本项目在比较柱花草耐寒突变体及其亲本CIAT184（184）抗冷性差异基础上，测定了低温过程中两类材料间抗氧化系统和各个光合参数的动态变化，结果表明突变体具有较高的抗氧化酶活性和抗氧化剂含量，因而能更好地保护光合系统免受低温伤害，是其提高抗寒性的生理机制。进一步采用抑制性消减杂交方法，比较、筛选出突变体7-1和184响应低温的差异表达基因，并采用定量RT-PCR对部分差异基因进行了验证，结果表明CP12基因的表达在两个材料间差异明显。采用Tail-PCR从7-1和184基因组DNA克隆了CP12启动子，结果表明，7-1启动子序列与184的序列存在差异，这种差异导致7-1的启动子区域增加了几个响应低温的元件，使得低温下CP12基因在7-1的表达量高于184。
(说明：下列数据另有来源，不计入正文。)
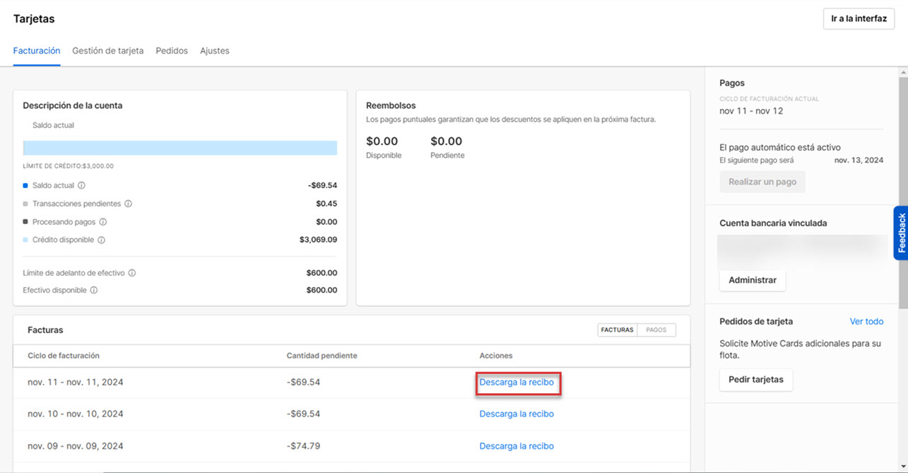Click the Ir a la interfaz button
The width and height of the screenshot is (908, 473).
[x=859, y=19]
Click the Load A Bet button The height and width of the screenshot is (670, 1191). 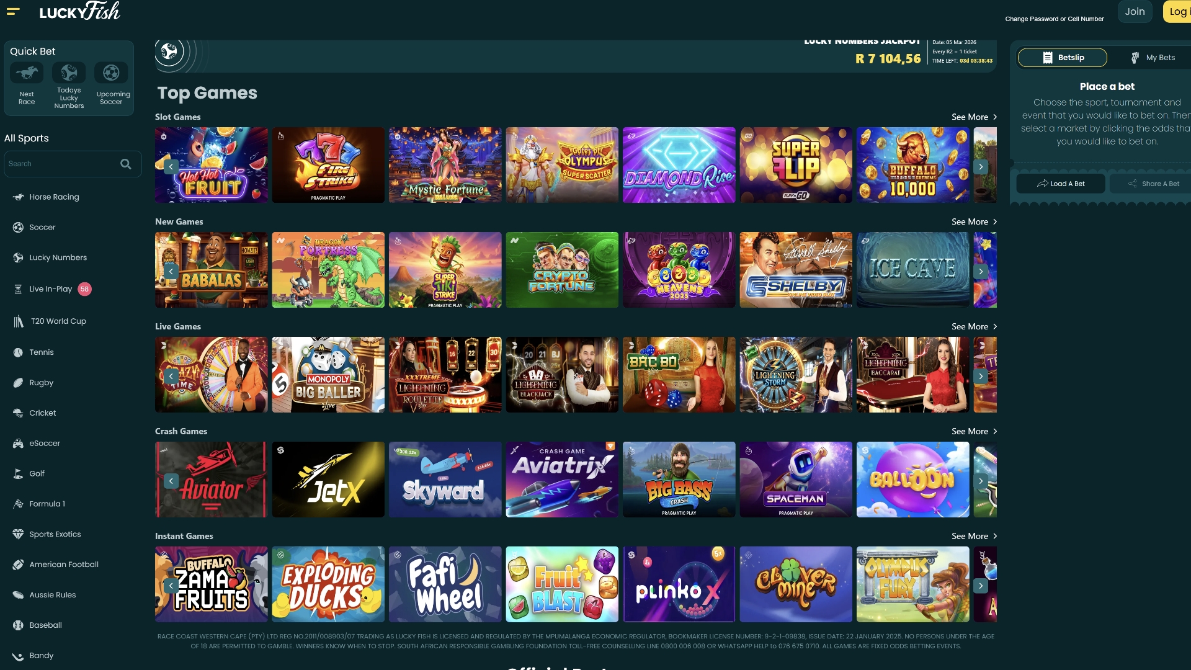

从7-1和184分别克隆了CP12基因的cDNA全长和DNA序列，序列分析表明，两个材料间CP12的ORF区仅有1个核苷酸的差异，其编码的蛋白序列存在1个氨基酸的差异。构建了CP12基因的超量表达载体和反义表达载体，获得了表达正义和反义CP12的转基因柱花草和烟草。转基因植物的分子检测表明，过量表达植株具有更高的CP12转录本，而反义植株中CP12的转录本低于野生型植株。检测了转基因植物的抗冷性，结果表明，过量表达CP12的转基因柱花草和烟草的抗冷性高于野生型，而反义植株的抗冷性降低。此外，我们还发现过量表达植株比野生型高大，生物量提高，而反义植株矮小，生物量降低。进一步分析了转基因植物及其野生型光合碳代谢关键酶的活性及还原当量（NADPH/NADP），揭示了CP12调控抗冷性与生长的机制。本项目研究已在SCI刊物（Agron J，农学二区）和国内核心学报各发表1篇论文，拟向IF5以上刊物投稿论文1篇。